Saint Paul takes this image even further (1 Corinthians 3:9-17).  He says that we as a people are God’s temple.  To be His temple we need to stand on the firm foundation, the only foundation of this temple, Jesus Christ.  When we serve the Church as builders by sharing our faith and bringing others into God’s temple, we need to be sure that we’re bringing them into the temple that has Jesus as its foundation, and not a building of our own choosing.  In fact, Paul gets fairly blunt about it.  This temple is holy because the Holy Spirit dwells here.  So, if we do anything to destroy that temple, God will destroy us.

John’s Gospel shows us how serious this is (John 2: 13-22).  Jesus drives the moneychangers out of the temple.  They had turned a house of prayer, God’s temple, into a marketplace.  Did Jesus have the right to make this judgment and get angry like He did?  

The key is to understand what sort of “anger” Jesus had.  Normally when we speak of anger, we mean a passion that’s out of control and, in fact, controls us.  It’s the loss of control and is a sin.  But this isn’t the anger Jesus had.

Obviously, Jesus was perfect in every way, so we have to be extremely careful not to equate His anger with our normal experience of anger.  Yes, it was a passion for Him, but it was different from what we normally experience.  His anger was an anger that resulted from His perfect love.

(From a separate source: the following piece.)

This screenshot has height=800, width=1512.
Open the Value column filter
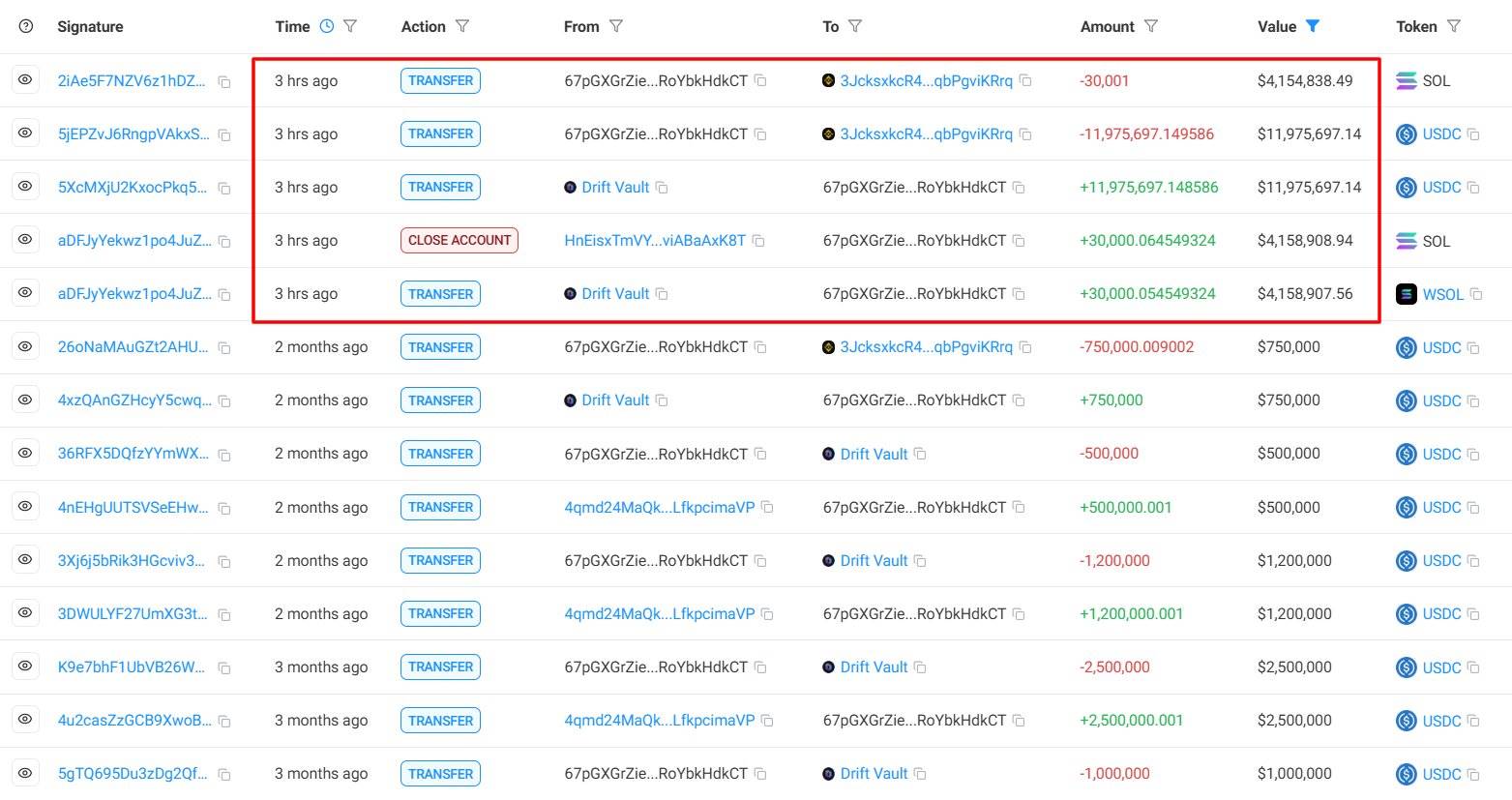click(x=1313, y=26)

In Jesus’ case, it was love for the sinner and His desire for their repentance that drove His passion.  His anger was directed at the sin they were engrossed in and He willfully and intentionally attacked the evil He saw.  This certainly must have been shocking to those who witnessed it, but it was, in that situation, the most effective way for Him to call them to repentance. 

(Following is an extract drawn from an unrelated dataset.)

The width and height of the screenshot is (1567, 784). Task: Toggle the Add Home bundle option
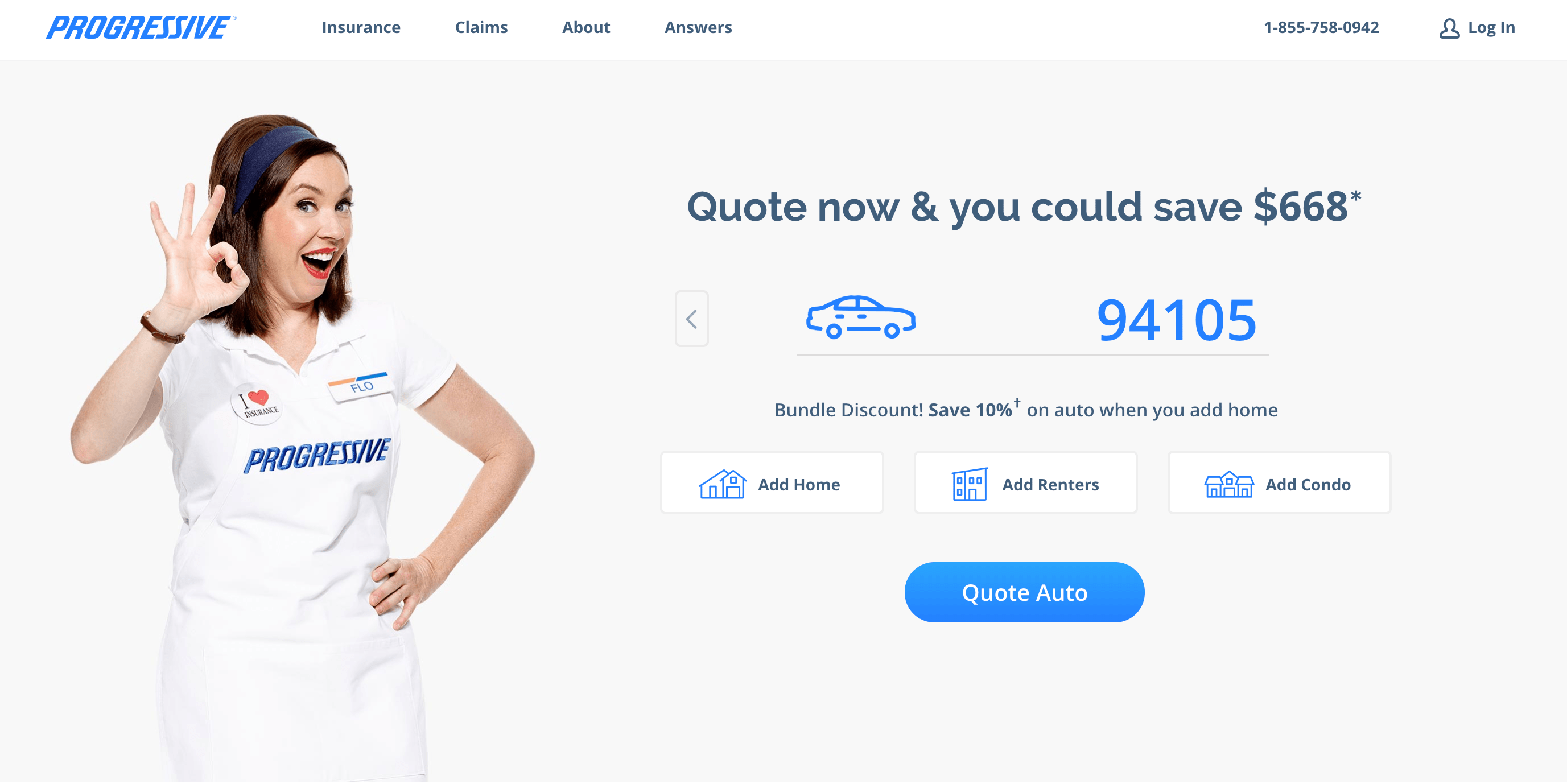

At times we’ll find that we also must be angered by sin.  It’s way too easy for us to use this example of Jesus to justify losing control of ourselves and entering into the sin of anger.  Righteous anger, as Jesus manifested, will always leave one with a sense of peace and love for those who are rebuked.  There will also be an immediate willingness to forgive when true contrition is perceived.

The leaders of Jesus’ day destroyed God’s temple by nailing it to a cross.  On the third day, that temple was raised up.  From the altar of His body the life-giving water and blood flows for the healing of the nations.  Today we celebrate a basilica in Rome.  It’s a good day to look in the mirror and celebrate “that” basilica, too.  And be holy.